FAQ

  1. What should I wear? You can wear (almost) anything that you like when you come to a symphony concert. For those who enjoy getting dressed up, this is a great occasion. However, if you feel more comfortable on the casual side, you won’t be out of place. Most concert-goers dress in a range from business casual to cocktail attire. 

  2. How early should I arrive? If you are planning to purchase tickets at the concert, the box office opens one hour prior to each performance. We strongly encourage you to purchase your tickets in advance because the symphony performances often sell out quickly, and there is a chance that you will not be able to purchase tickets at the concert. You may purchase tickets by clicking here.

    If you have already purchased your tickets, the doors generally open a half hour before curtain time. Pre-concert talks, presented by Associate Conductor Andy Rosenfeld, are scheduled to begin 30 minutes before the start of each classical concert. 
  1. What if I arrive late? In order to not disturb other audience members, late seating breaks will take place after the first piece on the program or at intermission. If you arrive after the concert begins, you will be asked to wait outside of the theater doors until a break in the program occurs.

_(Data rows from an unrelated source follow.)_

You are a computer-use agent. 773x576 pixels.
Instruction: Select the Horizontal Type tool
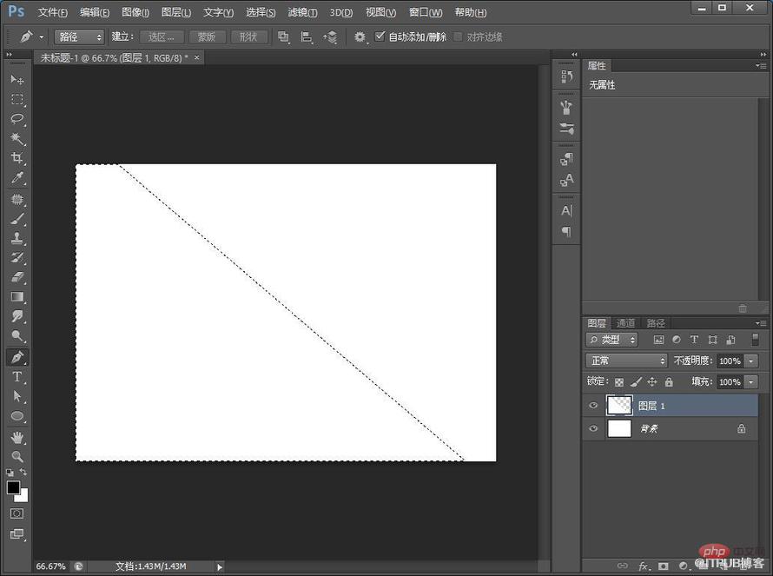[17, 377]
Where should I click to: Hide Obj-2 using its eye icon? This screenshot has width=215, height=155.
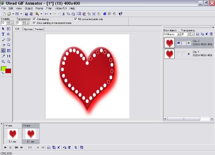pyautogui.click(x=178, y=43)
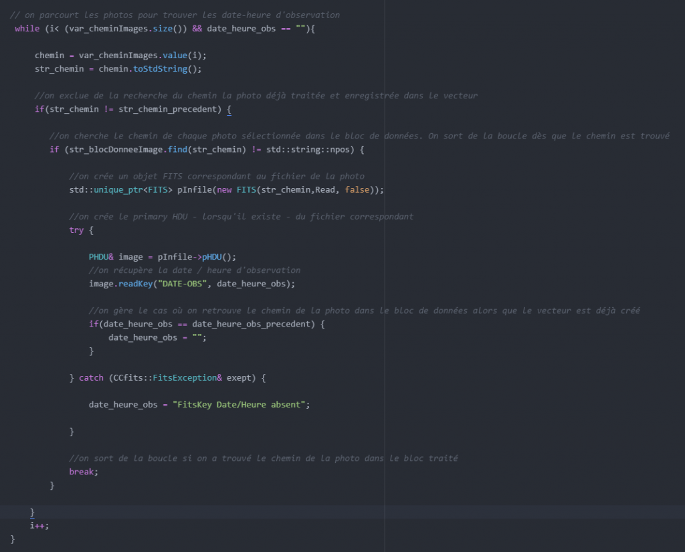Select the try keyword

[x=76, y=229]
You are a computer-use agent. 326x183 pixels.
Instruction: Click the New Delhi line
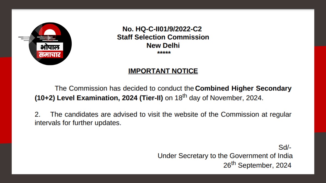163,45
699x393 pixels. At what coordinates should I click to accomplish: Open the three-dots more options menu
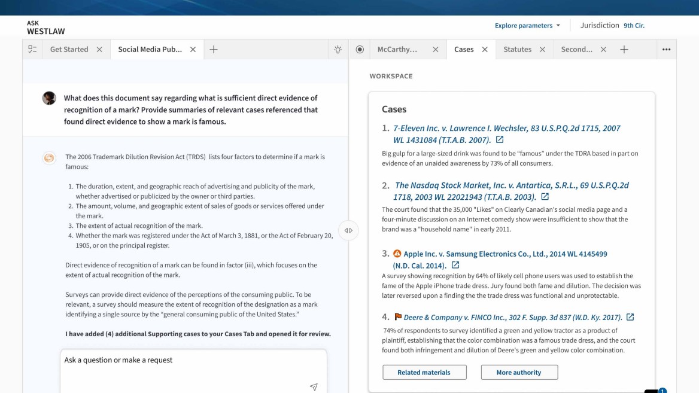point(666,50)
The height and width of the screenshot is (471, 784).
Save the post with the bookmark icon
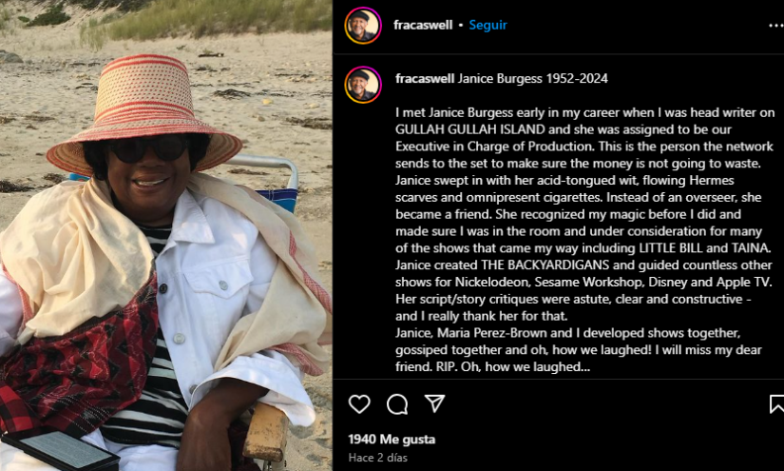point(776,404)
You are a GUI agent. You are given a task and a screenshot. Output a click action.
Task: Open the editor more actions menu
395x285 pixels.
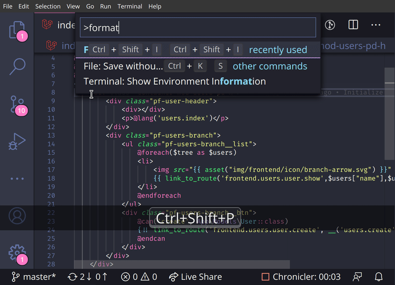pyautogui.click(x=376, y=25)
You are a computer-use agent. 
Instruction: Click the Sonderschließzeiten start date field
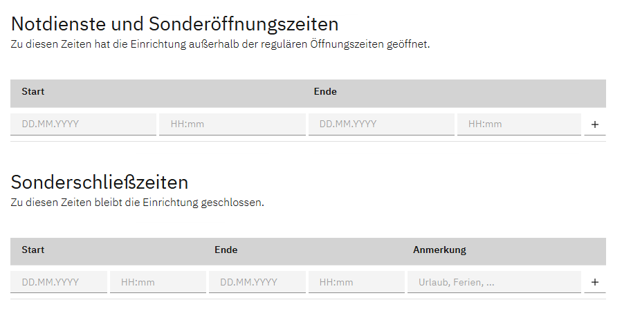pyautogui.click(x=59, y=282)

  2. Can I use my cell phone? For the consideration of the musicians and your fellow audience members, please turn off your phone and other electronic devices during the performance. With all of life’s constant exposure to media and technology, this as a great, hour-long opportunity to shut out the virtual world and live in the moment. Photography and video are not allowed during a performance, but taking pictures before and after the performance is strongly encouraged!

  3. Do I need to know any information about the music or composers before coming? You do not need to know any background information on the performers, composers, or pieces ahead of time. Once you arrive, you will be given an informational program, which includes notes on the concert's elements. That being said, many people find that they have a greater appreciation for a performance when they have greater background knowledge on the program. For general classical music knowledge, we recommend subscribing the our blog.

  4. When should I clap? We encourage everyone to show their enjoyment and appreciation whenever the moment strikes however, there are certain pieces of music that are meant to be uninterrupted to display its nuance and full effect. It's traditional to hold applause until the end of each piece on the program. This can be confusing, as some pieces contain several smaller sections called movements, which often have a pause between them. Our advice is, if you aren't sure when to clap, read the room and follow the crowd to avoid any awkward claps.

  5. How long is the concert? Traditional performances last approximately 2 hours with a 10-15 minute intermission about halfway through.